At the time of our deliberations, the health consequences of PFOA were poorly understood, no health standard(s) existed, and it was unknown whether blood levels reflected past or current exposures. Our center was at a loss for recommendations as to how to remove this chemical from the body. The precautionary principle encourages policies that protect human health in the face of uncertain risks. The precautionary principle states that evidence of harm, rather than definitive proof of harm, should prompt policy action, and that the burden of proof should lie with manufacturers to demonstrate that chemicals are safe, rather than with the public to show that they cause harm (Kriebel et al. 2001). We used this principle to guide us as we took responsibility to communicate with our study families. We had to overcome the fact that we did not have all of the answers, but it was our responsibility to give study families the information we knew at that time, so that they could make informed decisions about their health and the health of their families. It was difficult to recommend any interventions to the parents of our study participants. The data suggested an air or water pathway, rather than product use, because the girls with elevated values were limited to one geographic area. At the time of the parent meetings, we did not know whether the exposure still existed, and we explained these gaps in our knowledge to them. We did suggest the use of filtered water, if they had a concern.
The principles of respect for persons, beneficence, and justice shape the conduct of research with human subjects (Fernandez et al. 2003; National Commission for the Protection of Human Subjects of Biomedical and Behavioral Research 1979). Right-to-know regulations addressing exposures of workers in workplace settings and residents in community settings provided guidance for sharing available (although sometimes incomplete) information. Study participants want to know their results and are naturally curious about their environmental exposures (Deck and Kosatsky 1999). Study participants deserve basic information about the risks of widely used chemicals that they may be exposed to at work, at home, or through their food and water (Morello-Frosch et al. 2009).

Potential fallout from reporting results

Other factors were discussed as reasons not to share the PFOA results to study families at that time:
Study recruitment was ongoing, and there was concern that these unexpected results could negatively influence enrollment and/or retention of the girls already enrolled in the study.
Ongoing litigation and regulatory review of manufacturing facilities along the Ohio River that had disposed of PFOA into the environment concerned the research team. Public release of the biomarker findings might lead to Freedom of Information Act requests from news media or participants involved in legal actions at PFOA contamination sites around the country. Members of the research team were concerned about the possibility of legal challenges that might compromise the anonymity and confidentiality of study families. At the time, no COC existed for this study.
Accurately reporting these findings to study families was going to be an extremely time-consuming task on top of existing day-to-day study commitments. There were no extra funds or support to pay for additional items such as retesting serum samples, testing water samples, or hiring support staff.
PFOA biomarkers were not part of the original BCERC protocol. Because at the initiation of the pilot study PFCs were not biomarkers of interest in relation to puberty or breast cancer, some argued that we had no obligation to become involved in something that was outside our study objectives. Because these results had not been published in a peer-reviewed journal, there was some reticence to release the data.
Some team members argued that we were not obligated to remedy the situation simply because we had encountered an unexplained phenomenon (Resnik 2009).
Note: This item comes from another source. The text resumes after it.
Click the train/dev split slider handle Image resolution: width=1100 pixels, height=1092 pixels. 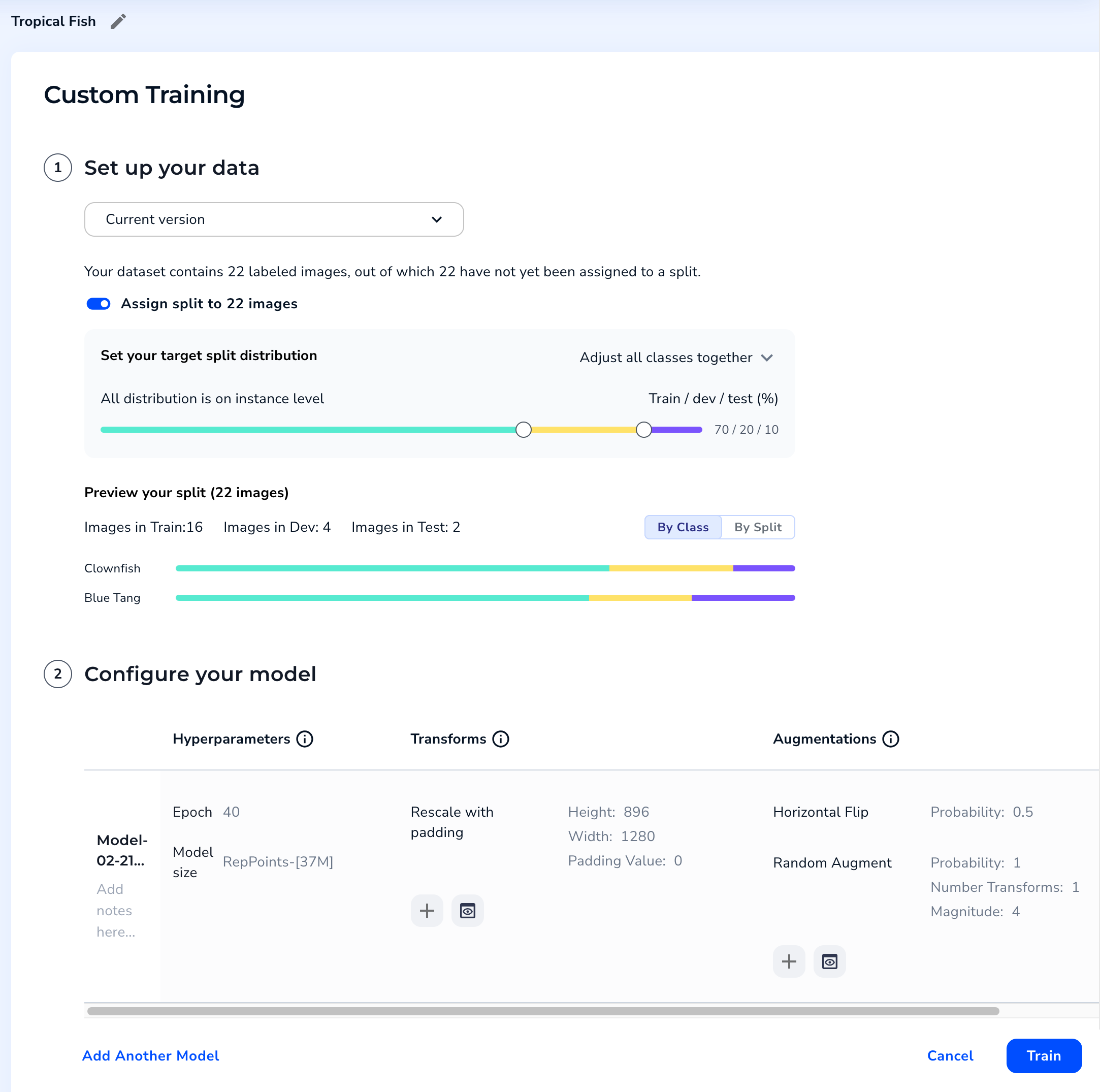(x=523, y=429)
Human research protocols must adapt as scientific methods improve, research standards evolve, new collaborations with diverse stakeholders develop, and community knowledge and expectations change. Our experience offers an example of communicating an unexpected research finding to the families of study participants. Although we have not yet developed a comprehensive protocol for communicating individual results, we have learned a number of important lessons for the future.
A realistic assessment of what should and can be shared needs to be addressed before recruitment begins. The consent form is a crucial document that must be developed with care, clearly stating what, when, and how aggregated and individual data will be communicated to whom. The option to opt out of receiving all or some of the study results can be included in the consent form to accommodate the preferences of individual participants. A COC should be acquired for the study, because it provides protection for study participants beyond that provided by the process of obtaining informed consent.
Consider forming an advisory committee of stakeholders, including study participants. This venue can serve to inform the research team about expectations of key stakeholders vis-à-vis the study and changes in public knowledge and opinions about environmental exposures and health. It is also an opportunity for researchers to educate key stakeholders about research, its strengths, its uncertainties, and the prolonged time frame.
A good transdisciplinary research team will by its very nature reflect a diversity of perspectives. Members can have strong opinions reflective of their training and experiences, leading to vigorous disagreements as to how to proceed. Resolution of issues can take many months as team members assimilate new information and perhaps revise attitudes and approaches. When members are willing to listen to these diverse opinions and are open to learning and change, the dialogue can result in a solution that is acceptable to all and benefits the research team, study participants, and the general public.
With the transdisciplinary model becoming a frequent research design, all members of the research team should be able to inspect and review the data so challenging issues—such as whether, when, and how to communicate research findings—can be discussed openly and candidly among all members. Community partners, like university-based researchers and study staff, should complete all the standard training for human subject research so the breadth of experience, knowledge, and perspectives of all the members of the transdisciplinary team can be accessed. It is our experience that those community members will drive the “Right to Know” principles and encourage open and timely communication when the research involves human participants.

Article Notes

This publication was made possible by grant U01-ES/CA12770 from the National Institute of Environmental Health Sciences (NIEHS) and the National Cancer Institute (NCI), National Institutes of Health (NIH), Department of Health and Human Services, and funding from the Center for Environmental Genetics (P30-ES006096).
Contents of this article are solely the responsibility of the authors and do not necessarily represent the official views of the NIEHS, NCI, or NIH.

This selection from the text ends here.